Did a 3pl8 bench - sic bro , now can you do a 100 fricking ab raises to the bar nonstop? Normies find that shit way more impressive for some reason
I do weighted dips and pullups 3x10 and watched some fricking lady go out of her way to compliment a guy on a fricking dip.
Like, pushed me while I was putting weight on the belt to compliment this dude on a fricking dip.
Just about caved her head in with a 45.
very normal reaction
I'm sure your dips are very impressive, anon
maybe she was intimidated
Absolutely. This also counts for former fatties who lose a bunch of weight. I used to be nearly 500 lbs @ 6'1 and now I'm around 280 (still fat, I know) and the way I'm treated every 50lbs was night and day different. People in general these days treat me like a fricking human worthy of attention and when I got under 300 women actually smile + notice me now.

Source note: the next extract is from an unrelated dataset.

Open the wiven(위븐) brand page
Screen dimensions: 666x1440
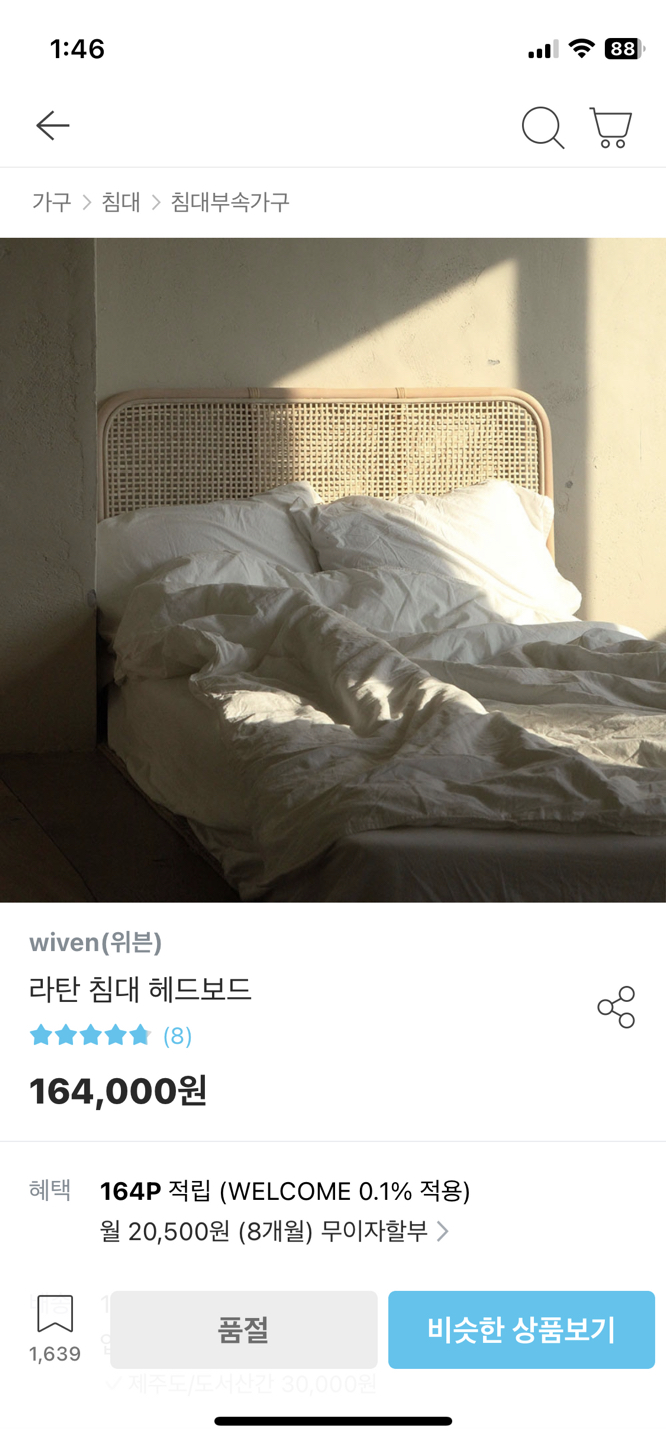96,942
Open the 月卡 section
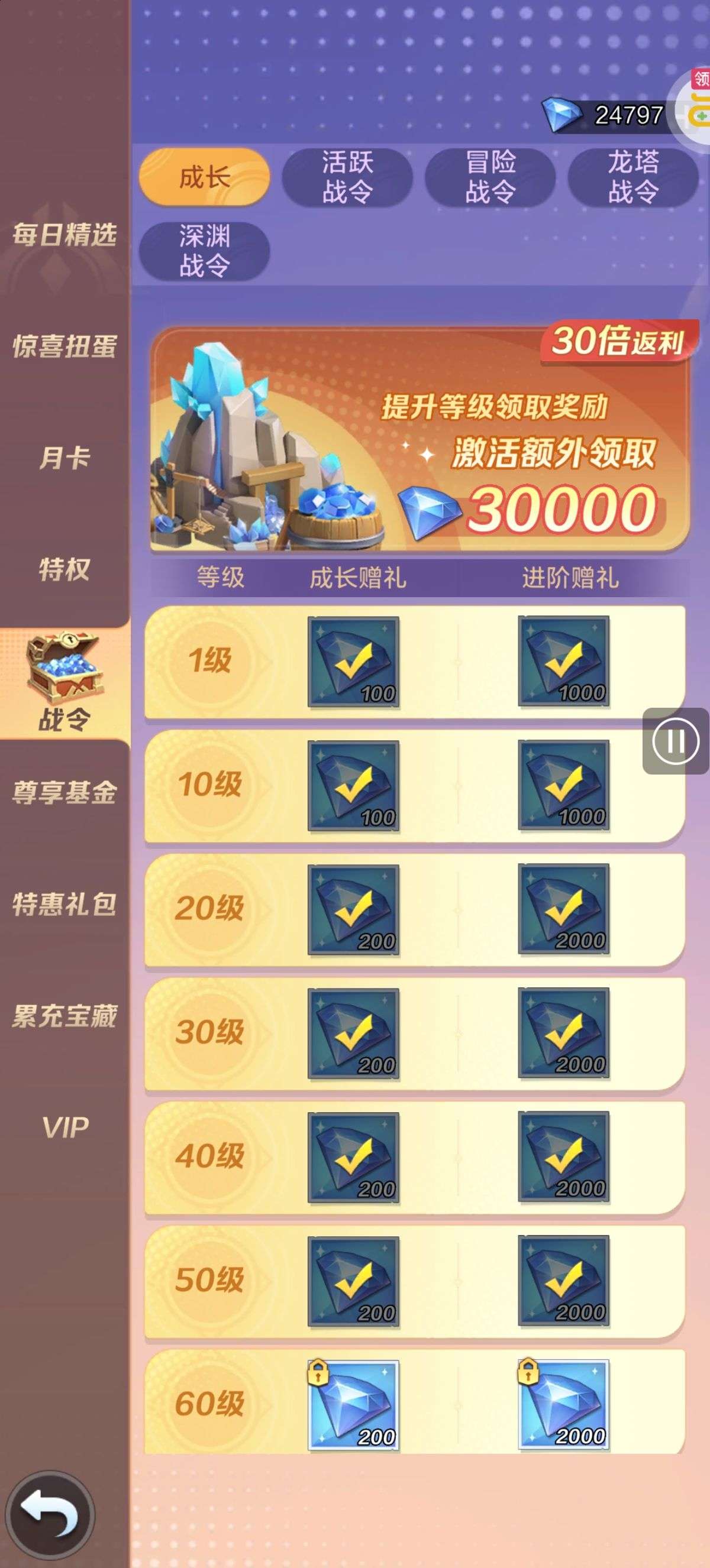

What should sicken you is that you didn't realize that was always the case, and it took you so long to improve yourself to an acceptable level. You should look down on every fat weakling out there because you are better than them, not feel angry that nobody liked you when you were an unlikeable slob.
I see this as a white pill. You only have to exercise and eat properly to gain some muscle and thats it, you are treated better. Problems have solutions, there is a way towards making it
>WAAAAAHHHHHH PEOPLE LIKE ME WHEN I TAKE CARE OF MYSELF WAAAAAHHHHHH WHY DONT THEY LIKE ME WHEN IM FAT AND STINKY WAAAAAAAAAHHHHHHHHHH
>honestly sickens me how people look at me now
Why, that's stupid. You are not only a homosexual you are also stupid
yes, its called pretty privilege (because women experience it more often and more extreme) and you're blind to the positives of it. Have you ever been fat or repulsively skinny? If so, think to how you were treated then compared to now. If you were average/skinnyfat, think of how unnoticeable and normal you were treated. One of the herd. Think of how much easier social interactions are now. Think about how much weight what you have to say holds.
I am sexually harassed on a daily basis at work by every single coworker I work with, male or female. The females even physically. Yes its great when its one of the attractive ones, but when the she-ogres touch me it is physically repulsive.
The attention may constantly be on me, which has its downsides, but in the grand scheme of things there is some sense that to a degree everyone around me now seeks my approval. While my shortcomings are more noticeable with this extra attention, any expression of going out of my way or any small act of kindness is multiplied in its effect. People will agree with me on the same things I have witnessed them die on a hill about with the gross fat males I work with, and on some pretty sensitive topics at that. Many of my mistakes are forgiven outright, others shortly after with a minimal amount of charming required.
Pretty privilege is easy mode. There is power in beauty and you should prioritize it.
Based and factual. My life has become way easier since I lost weight and became handsome.
In psychological literature it's referred to as the halo effect. It's 100% real and meaningfully impacts a person's quality of life. An ugly person in average earns less money, has sex less often (no shit) and dies EARLIER. In short: Looksmaxxing isn't an exercise of vanity - it's a sign of virtue.
>autist thinks he's suddenly God because he got in shape
I bet you think applying cologne allows you to frick every woman you see.
Lmao how is this at all a black pill? Of course people treat you differently. They treat you better, because you are better. You're worth far more than the average person, and it shows on the outside.
Step up your demoralization game, homosexual.